I'm studying category theory and I understand what a natural transformation is. I also understand that intuitively speaking it's like defining a polymorphic function that's independent of types, so to speak. However, my confusion is why do we want to know if a transformation is natural?
If a transformation between functors isn't natural then what can I not do and how does that differ from when they are natural?
It seems some aspect of composability may be impacted but there still will be a "path" $F: C \rightarrow D$ and it may not be equivalent in some sense to another $G: C \rightarrow D$. This is where my confusion lies:
- When is this unnaturality possible? I can definitely conjure arbitrary/random functions that lead to unnaturality but all other (relevant) functions seem to be natural since $F,G$ both have the same source/destination I'm having a hard time fathoming when exactly would they not be natural.
- Is there a "naturally occurring unnatural transformation" (pardon the wordplay) where $F,G: C \rightarrow D$ and what does it "prevent" us from concluding/proving/moving forward in the categorical framework?
I realize I may be getting a little ahead of myself here and maybe the answer will be clearer as I progress through the course but this question has been nagging away at me for a while and I'm not sure I understand the implications well enough to know why is necessary to have such a definition of natural transformation between functors?
When you have functors, you like to do a lot of stuff with them. For instance, if $F$ is a functor and $A$ has a group action $G$, then $F(A)$ inherits that group action.
If you have a natural isomorphism $F\cong H$, then this induces an isomorphism $F(A)\cong H(A)$ compatible with the respective $G$-actions.
This is because for all $g\in G$, the following diagram commutes, by naturality :
$\require{AMScd}\begin{CD}F(A)@>>> H(A) \\ @VF(g)VV @VH(g)VV \\ F(A) @>>> H(A)\end{CD}$
So for instance you can take fixed points (if those exist in your category) and get the same result : $F(A)^G\cong H(A)^G$, or orbits, $F(A)_G\cong H(A)_G$, etc.
Essentially, anything you can do to $F$, you can also do to $H$, and get results that are still isomorphic.
If the functors were nonnaturally isomorphic though, then maybe you can do the same thing to both and end up with different results. Or in the same vein, you can ask the same (categorical) question about both and end up with a different answer.
Examples of what can go wrong can be found here , I'll spell out a few to give examples with constructions and examples with questions :
1- Functors $BG\to \mathsf{Set}$ are nonaturally isomorphic if and only if their evaluation on the single object $*\in BG$ have the same cardinality. In particular, when you take their limit (i.e. the fixed points) you may get very different results. This gives you two functors that are pointwise isomorphic yet the same construction on both yields different results.

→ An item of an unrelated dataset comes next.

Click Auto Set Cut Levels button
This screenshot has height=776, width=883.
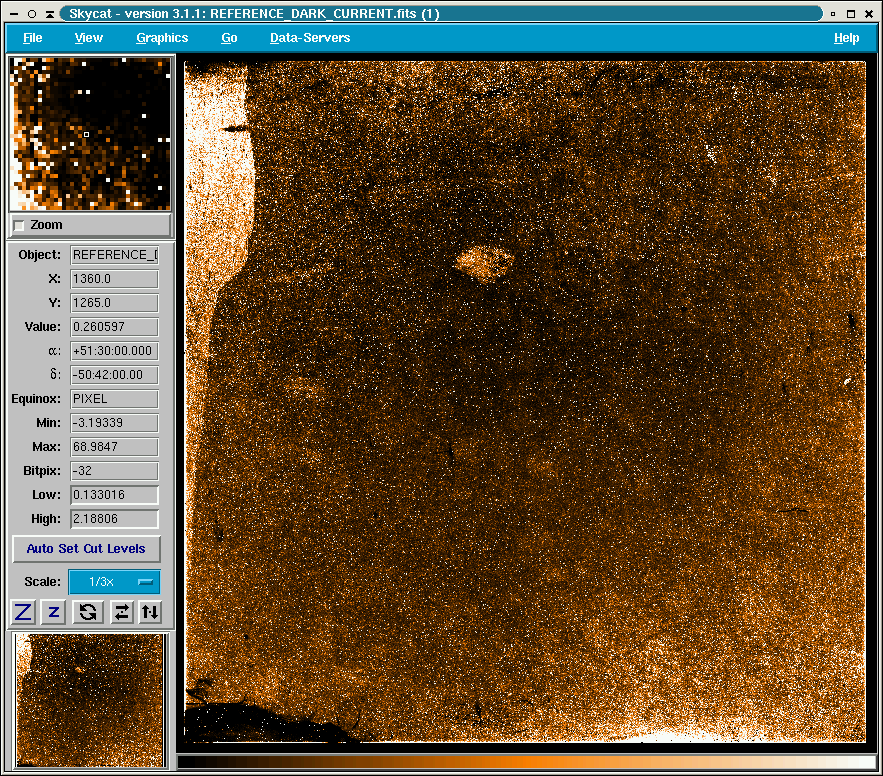coord(86,549)
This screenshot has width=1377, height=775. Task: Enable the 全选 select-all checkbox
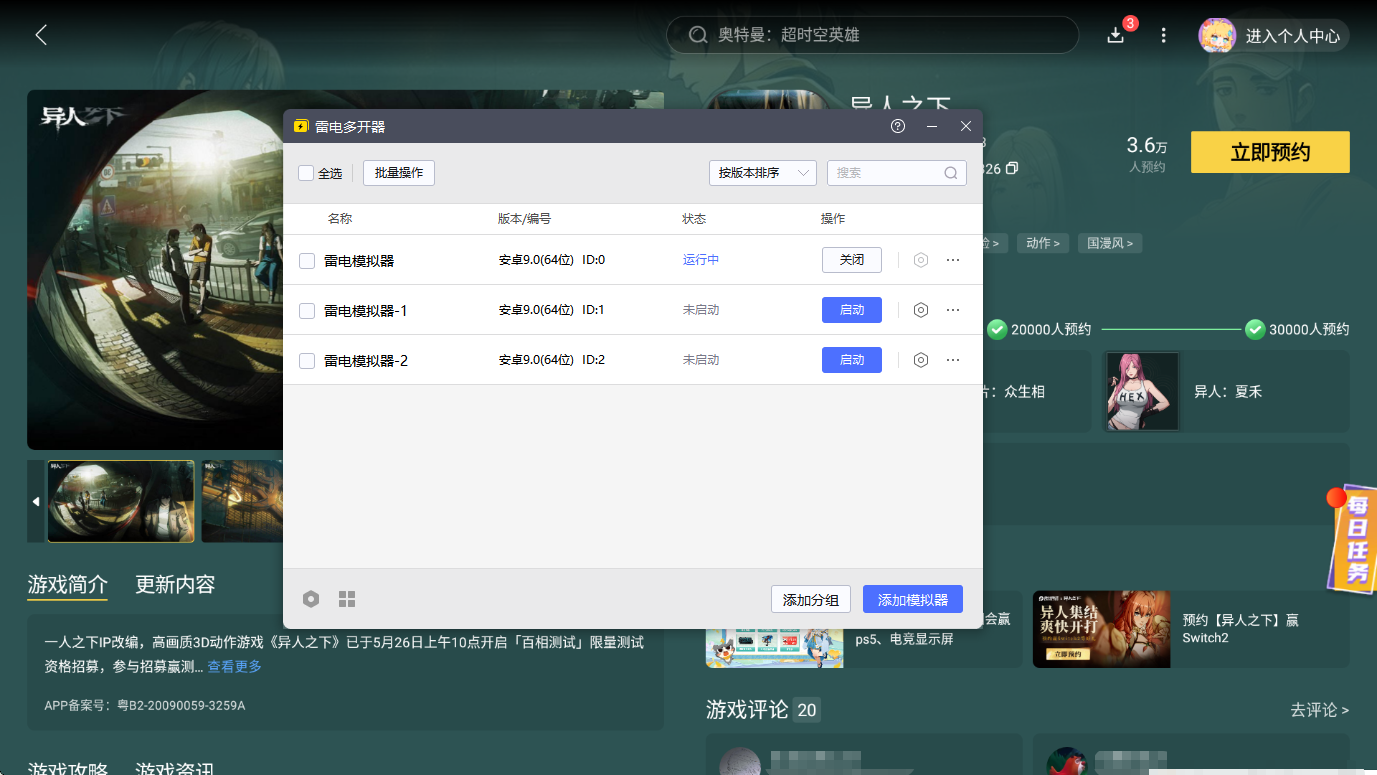tap(306, 172)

2- On finitely generated abelian groups, $\mathrm{Tor}_1^\mathbb Z(\mathbb Z/m,-)$ and $\mathbb Z/m\otimes-$ are pointwise isomorphic (because of the structure theorem), but they're not isomorphic as functors. In particular the former is left exact but not right exact, and the latter is right exact but not left exact.
3- A bit of both somehow : the universal coefficient exact sequence in cohomology is split, but nonnaturally so; in particular $H^n(-;\mathbb Z)$ is not naturally isomorphic to $\hom(H_n(-;\mathbb Z),\mathbb Z)\oplus \mathrm{Ext}^1_\mathbb Z(H_{n-1}(-;\mathbb Z),\mathbb Z)$. Concretely, there are some maps $X\to Y$ which induce $0$ on $\hom(H_n(-;\mathbb Z),\mathbb Z)\oplus \mathrm{Ext}^1_\mathbb Z(H_{n-1}(-;\mathbb Z),\mathbb Z)$ but not on $H^n(-;\mathbb Z)$
How can these happen ? Well in example 1-, this happens because all of the data of a functor $BG\to \mathsf{Set}$ is contained in how it acts on arrows, so if you forget that, you completely lose the information on your functor, and it becomes super easy for things to be isomorphic. That's what will happen most of the time : you're essentially asking about the difference between $Fun(C,D)$ and $Fun(Ob(C),D)$, and obviously $Ob(C)$ and $C$ are wildly different.
In examples 2- and 3-, the reason is that you have some decomposition or structure theorems that provide noncanonical decompositions (for 2- : the structure theorem for finitely generated abelian groups, for 3- the fact that a subgroup of a free abelian group is free abelian + the leftover choice in finding splittings of surjections to free abelian groups) which are themselves done objectwise (for instance, given two free abelian groups and a morphism between them, it need not respect any bases in any way, shape or form)
So to summarize :
Note that (*) is not very well reflected in how we introduce functors in practice : they're often only defined on objects, leaving the action on arrows for the reader to infer.